Aaron did not take time to think about his customers' reaction to shoeless vagrants wandering the premises. He said, "Your friends could visit ... Besides—I'm not a friend?"
Suki started to smile but then it was erased. "What you are, Aaron ... I don't know what you are, and to tell the truth it sort of scares me."
Aaron drank that in but didn't answer.
Suki said, "It isn't fair to pull you into this."
Aaron had been hearing his own voice bouncing off the hot dog's fiber walls. "Sounds to me," he said, "like I'm asking to be pulled in."
Suki lifted her gaze toward him. Her irises had candles in them, and her face was a puzzle of bruise and shadow. She said, "Aaron, like your old man says, you are a mensch. But no, I'm staying here."
Chapter 22
Aaron chose the route along the ocean and drove home very slowly.

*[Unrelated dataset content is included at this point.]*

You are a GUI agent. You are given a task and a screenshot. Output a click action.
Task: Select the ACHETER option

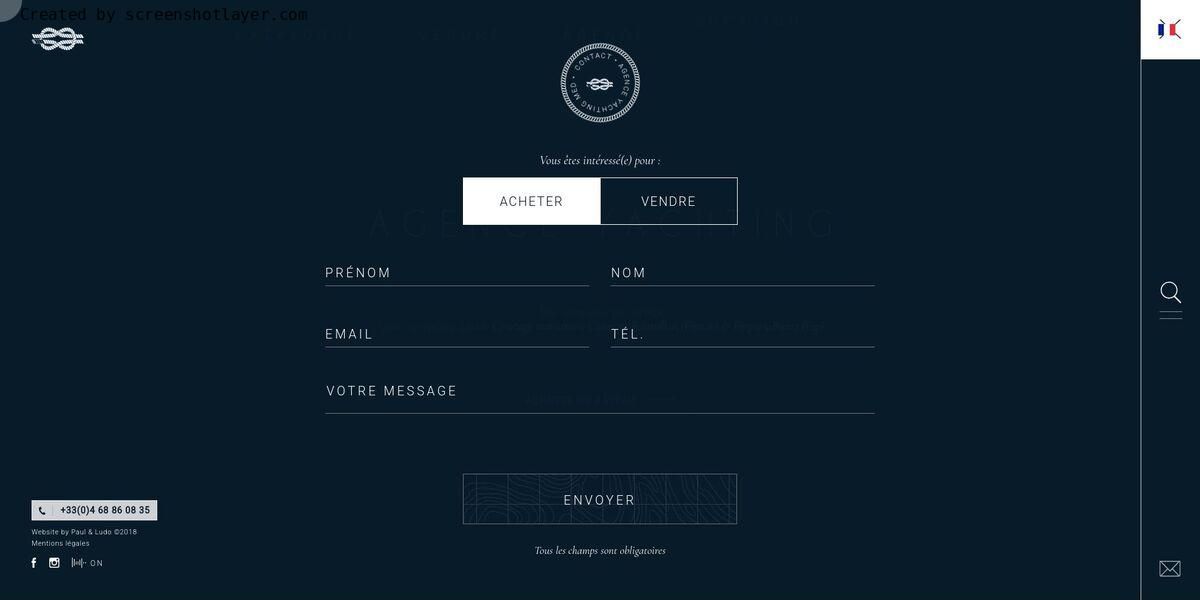(531, 201)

It was a mild night, clear but with that loamy greenhouse moistness that is always there in southern Florida. A swelling moon obscured the stars around it; the farther constellations burned a winter blue. Some of the palms hung limp and black while others tossed seemingly at random in little disconnected scraps of breeze. Aaron drove and tried to figure out the faint but chafing sense of failure that had come upon him.

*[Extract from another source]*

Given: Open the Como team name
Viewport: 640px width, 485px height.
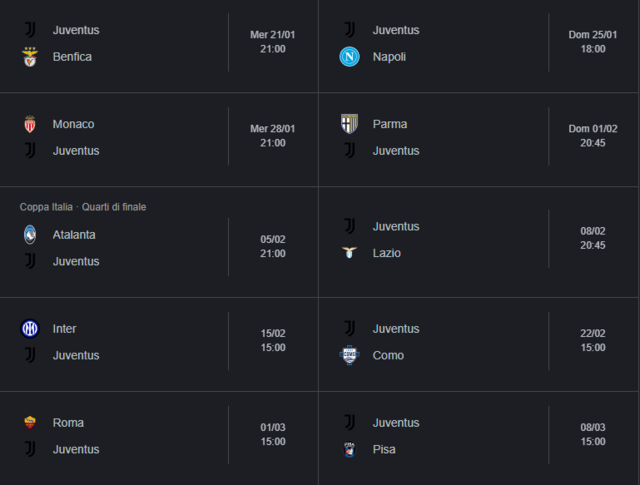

He'd managed to find Suki, but the fact that he'd found her had done her no good at all. Her situation was the same as if he'd done nothing whatsoever. He'd tried to get involved, but he couldn't help feeling that he hadn't tried quite hard enough; worse, he couldn't quite deny an abashing and ambivalent relief that his offer had been refused. Maybe at bottom he'd been doing nothing more than trying to trick his conscience, sidestep some inchoate blame.

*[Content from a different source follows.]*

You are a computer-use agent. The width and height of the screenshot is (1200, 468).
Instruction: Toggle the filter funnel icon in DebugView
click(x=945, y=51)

But blame for what? How much did a person have to do? He had a father who needed watching and an anemic business that required constant care and feeding. He wasn't sleeping with Suk
i, they had no history together; he'd made her no promises, owed her no allegiance. Why should he adopt this lunatic jeopardy in which she'd placed herself? And yet...
And yet, in some unreasonable and undodgeable way, he felt responsible. Not because of anything he'd done. That was the bitch of it. He was not only blameless but incidental. He'd been cruising along and, like the guy who sees a crawling turtle in the middle of the road, was confronted by a clear and necessary duty. Such duties fell across the paths of decent people all the time. But usually the rescues required were small and quick—ease the tied-up dog tangled in its leash, save the bird being harried by a cat. Luck of the draw that the charge which fell to Aaron involved not a turtle or a sparrow but a human being; and not just any human being, but a woman he happened to find beautiful.
He drove, and he did not remember turning right on White Street.
Once on White, he could have taken Truman to head downtown, but when he got to Truman he didn't turn. His hands and feet realized before his mind did that he was heading back to Suki's.
He didn't know why he was going there, except perhaps to allay, if only for a moment, the shameful feeling that he was letting himself off too easily. He would see again the thick shrubs where he'd been brave enough to wait in ambush, the ratty patch of lawn on which he'd tackled poor Pineapple. He turned right on Newton Street.
From a distance off, he looked at Suki's house, the unlit windows, the dark porch under ginger-breaded eaves.
But then his attention was diverted by something he just barely glimpsed on the opposite side of the street. An elbow. An elbow propped on the window frame of a car parked across from Suki's house. The car was a poor choice for stealth—an electric blue Camaro, some non- production color, with a molded skirt stuck onto the bottom of the frame. It hunkered just outside the main splash of orange brightness from a street lamp.